A nutritional search engine with shiny and dplyr

TL; DR: try our shiny new nutritional search engine. Feedback welcome.

“In the middle of our life’s journey, I found myself in a dark wood.” So starts Dante’s Inferno. My midlife doesn’t feel remotely as bleak, but for reasons that will be best left untold, I had to almost completely strike two nutrients from my diet: sodium and sugar. This started a thorough examination of the body of knowledge contained in nutritional labels that, in the US and many other countries, are mandatory on most packaged foods.

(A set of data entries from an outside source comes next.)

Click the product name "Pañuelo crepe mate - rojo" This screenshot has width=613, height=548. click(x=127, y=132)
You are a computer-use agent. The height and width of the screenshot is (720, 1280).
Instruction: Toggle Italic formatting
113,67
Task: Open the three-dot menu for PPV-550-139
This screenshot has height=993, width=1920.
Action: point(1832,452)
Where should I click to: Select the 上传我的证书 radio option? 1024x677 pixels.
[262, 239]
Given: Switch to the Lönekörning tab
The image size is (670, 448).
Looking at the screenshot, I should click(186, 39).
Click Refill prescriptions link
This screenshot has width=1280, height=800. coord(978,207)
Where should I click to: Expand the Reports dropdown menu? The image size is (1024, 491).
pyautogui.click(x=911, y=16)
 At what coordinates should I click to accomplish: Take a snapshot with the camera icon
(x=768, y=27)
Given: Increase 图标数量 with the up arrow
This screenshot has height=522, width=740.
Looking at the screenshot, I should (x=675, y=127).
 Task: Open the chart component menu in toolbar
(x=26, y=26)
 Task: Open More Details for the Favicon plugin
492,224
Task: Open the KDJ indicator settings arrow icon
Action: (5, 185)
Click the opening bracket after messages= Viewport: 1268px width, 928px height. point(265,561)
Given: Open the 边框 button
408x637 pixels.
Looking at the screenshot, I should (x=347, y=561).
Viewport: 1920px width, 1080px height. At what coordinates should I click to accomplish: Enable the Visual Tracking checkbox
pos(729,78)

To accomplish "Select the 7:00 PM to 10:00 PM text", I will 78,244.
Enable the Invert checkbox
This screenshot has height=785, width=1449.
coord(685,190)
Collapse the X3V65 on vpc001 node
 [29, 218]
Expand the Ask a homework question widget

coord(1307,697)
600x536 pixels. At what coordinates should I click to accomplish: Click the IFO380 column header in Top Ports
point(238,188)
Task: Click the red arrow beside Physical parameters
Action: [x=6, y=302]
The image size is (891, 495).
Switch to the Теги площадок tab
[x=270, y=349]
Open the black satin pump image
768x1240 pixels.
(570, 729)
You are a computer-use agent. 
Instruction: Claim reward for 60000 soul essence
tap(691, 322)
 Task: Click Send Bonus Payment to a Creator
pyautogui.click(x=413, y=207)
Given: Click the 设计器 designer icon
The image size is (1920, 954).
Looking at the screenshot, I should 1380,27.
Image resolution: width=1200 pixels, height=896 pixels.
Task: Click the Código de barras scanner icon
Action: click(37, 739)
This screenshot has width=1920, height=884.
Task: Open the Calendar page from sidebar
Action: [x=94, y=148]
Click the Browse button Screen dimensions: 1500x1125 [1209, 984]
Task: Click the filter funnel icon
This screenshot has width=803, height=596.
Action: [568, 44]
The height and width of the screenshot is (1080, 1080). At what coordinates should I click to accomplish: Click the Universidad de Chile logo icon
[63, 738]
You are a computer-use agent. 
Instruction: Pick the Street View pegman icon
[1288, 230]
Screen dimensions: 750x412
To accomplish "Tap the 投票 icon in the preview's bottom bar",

Despite the wisdom thus accrued, shopping frustration was inevitable. For instance, available cold breakfasts can be roughly classifieds as granolas, which are too high in sugar, and cereals, which are too high in sodium. After a long search that also involved loving family members, we found that the intersection of no sugar and no sodium cereals contained all of two products available in our favorite grocery stores. It seems natural to think that a better solution to this problem must be e-commerce, with its enormous selection and powerful search features. While the selection is indeed enormous – roughly 1M items on Amazon alone – nutritional content search is still at most a figment of Jeff Bezos imagination. Free text searches for [low sodium low sugar cereal], despite recent advances in NLP, resulted only in contempt for my own profession. If one replaces searching with browsing, no matter how time consuming, nutritional information is sometimes available, in the form of pictures of the packaging, but not on every site and not very consistently. There has to be a better way. So I decided to write something myself.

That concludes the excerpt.